Wie der Gecko die Wand hochläuft

Gecko auf einer Glasplatte; Foto: S. N. Gorb

Die Füße dieser erstaunlichen Tiere haben hoch-evolvierte Haftsysteme, die aus einem Zusammenspiel von mikroskopischer und nanoskopischer Struktur ihrer Zehen einerseits und der Chemie ihres Zehenmaterials andererseits entstehen.

Geckos sind die größten Tiere, die an Wänden und sogar kopfüber an Decken entlanglaufen können. Wie machen sie das?

1.     Mikro- und Nanomechanik. Geckofüße sind so gebaut, dass sie sich der Oberfläche, an der sie haften, maximal anpassen. Der Fuß folgt Oberflächenstrukturen bis hinunter zu Submikrometer-Größe. Moderne hochauflösende Verfahren ermöglichen die Strukturanalyse der Geckofüße bis in den entscheidenden Nano-Bereich und ihre präzise mikromechanische Charakterisierung: Gecko-Zehen tragen kleine Lappen, mit denen sie sich der Oberfläche festhalten. Die Lappen bestehen aus feinen, elastischen Härchen (Setae), die wiederum an ihren Enden in noch feinere Härchen (Spatulae) aufgespalten sind. Die Haftflächen an deren Enden sind nur noch etwa 150nm × 150nm groß, so dass auch Oberflächenrauigkeiten von Größen deutlich unter einem Mikrometer vollständig kontaktiert werden. Diese mikroskopische und nanoskopische Ausgestaltung der seiner Zehen ermöglicht es dem Gecko, fest an einer Oberfläche zu haften, aber auch von ihr wieder loszukommen.

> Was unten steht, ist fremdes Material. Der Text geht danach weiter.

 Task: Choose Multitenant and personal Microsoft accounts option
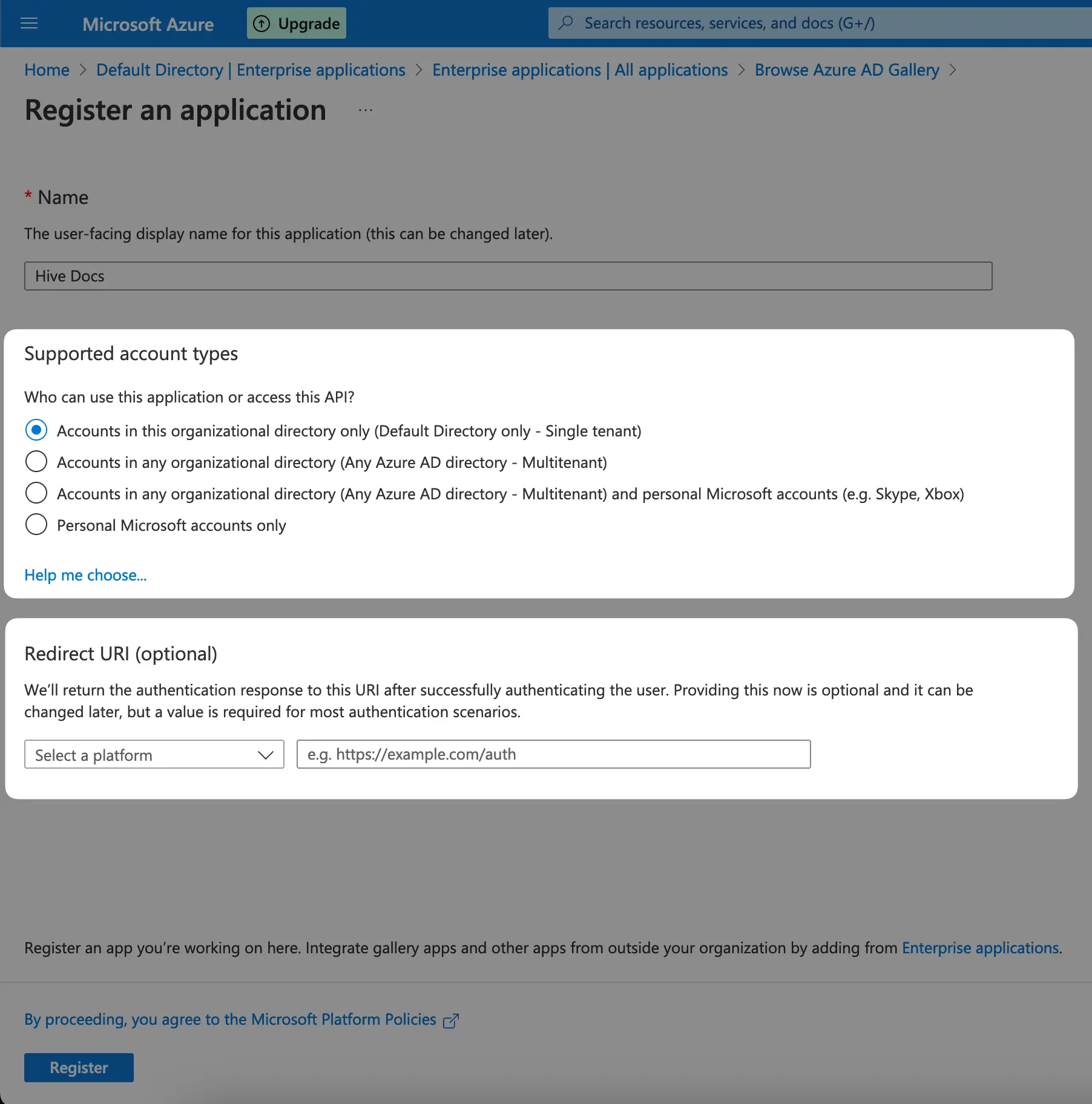[x=36, y=493]
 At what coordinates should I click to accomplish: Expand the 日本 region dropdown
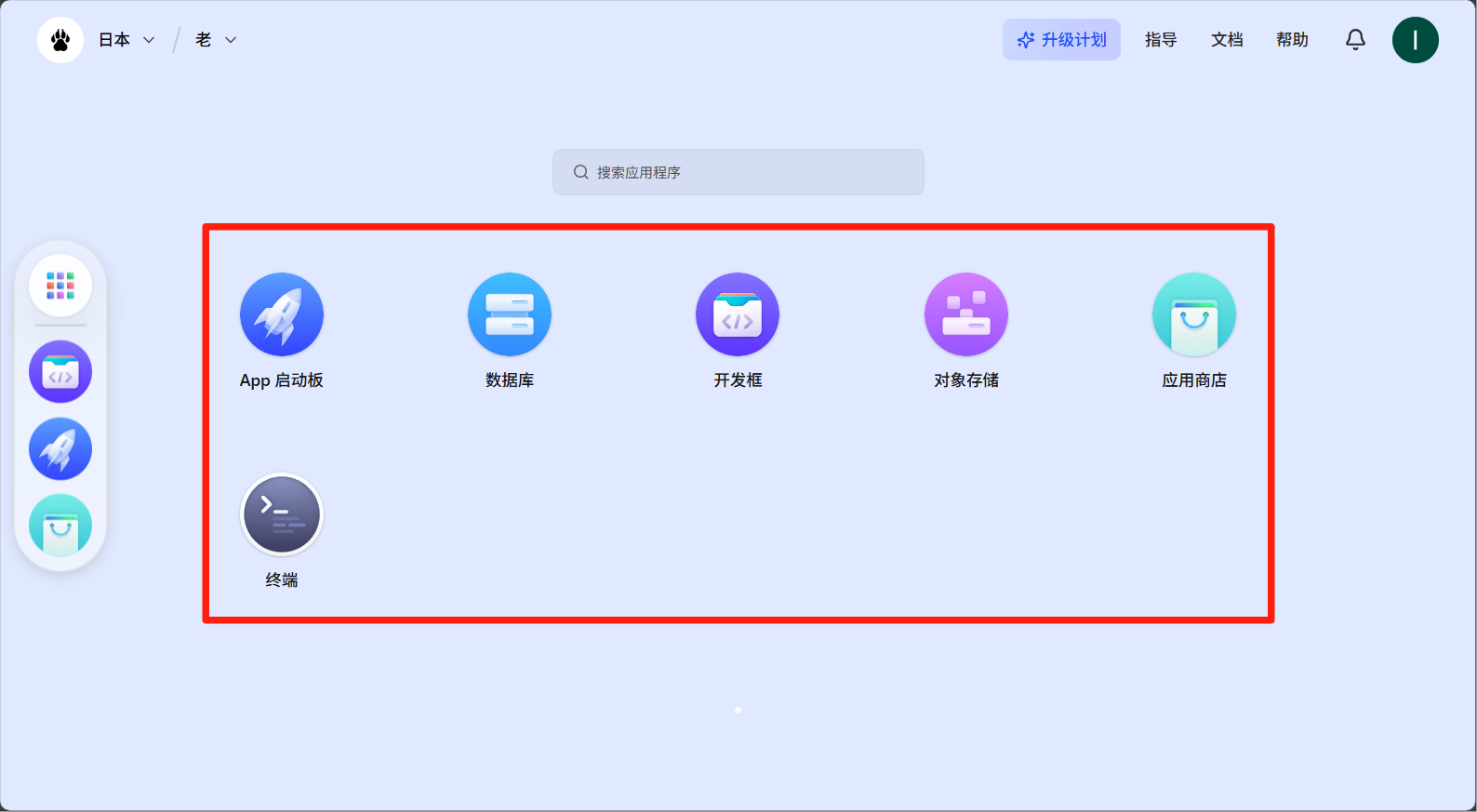126,40
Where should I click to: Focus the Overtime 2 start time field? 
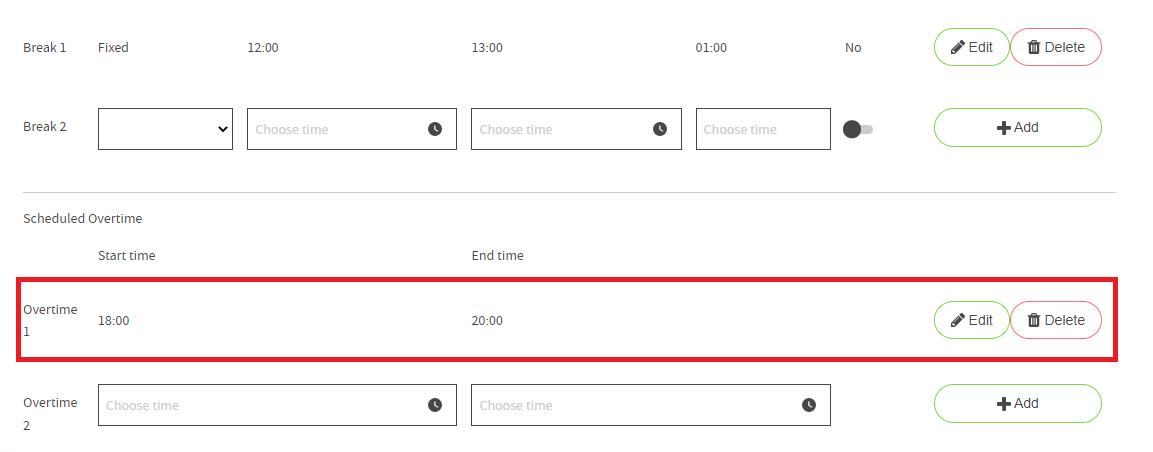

2.     Material. Geckofüße bestehen, wie Reptilienhäute und Vogelfedern allgemein, aus einem β-Keratin. β-Keratin ist ein Strukturprotein, das die Eigenschaft besitzt, sich selbst in ein anisotropes Material zu organisieren (Die Eigenschaften eines anisotropen Materials haben in verschiedenen Richtungen verschiedene Werte; hier betrifft das vor allem die Elastizität). Seine Struktur lässt sich am ehesten als ein Nanofaser-verstärktes Gummi beschreiben. Die Aminosäure-Zusammensetzung des Gecko-Keratins sorgt für eine besonders intensive Anziehung – so genannte Van-der-Waals-Kräfte – zu chemisch sehr verschiedenen Oberflächen, von rauem Gestein bis hin zu glatten Blättern. Besonders erstaunlich ist, dass Geckos auch auf feuchten Oberflächen haften, oft sogar besser als auf trockenen. Die Rolle von Wasser für die Haftung konnte mittels Computersimulationen der Theoretischen Chemie geklärt werden: einzelne Wassermoleküle fungieren als Haftvermittler zwischen dem Keratin und der jeweiligen Oberfläche.

Die neuen Erkenntnisse sind auch für die Technik von großem Interesse. Sie dienen zunehmend der Entwicklung von bio-inspirierten Materialoberflächen für so Unterschiedliches wie Klebebänder und Kletterroboter. Sie entstanden zum Teil in einer Kooperation zwischen Stanislav Gorb (Zoologie, Christian-Albrechts-Universität Kiel) und Florian Müller-Plathe (Theoretische Chemie, Technische Universität Darmstadt), die ihren Ursprung in einem zufälligen Zusammentreffen in der Mainzer Akademie hatte.


Zur vertiefenden Lektüre:
Gecko adhesion on flat and rough surfaces: Simulations with a multi-scale molecular model, T. Materzok, D. De Boer, S. Gorb, and F. Müller-Plathe, Small 18, 2201674 (2022). [DOI: 10.1002/smll.202201674]

Evidence for capillarity contributions to gecko adhesion from single spatula nanomechanical measurements, G. Huber, H. Mantz, R. Spolenak, K. Mecke, K. Jacobs, S.N. Gorb, and E. Arzt, Proc. Nat. Acad. Sci. 102, 16293-16296 (2005).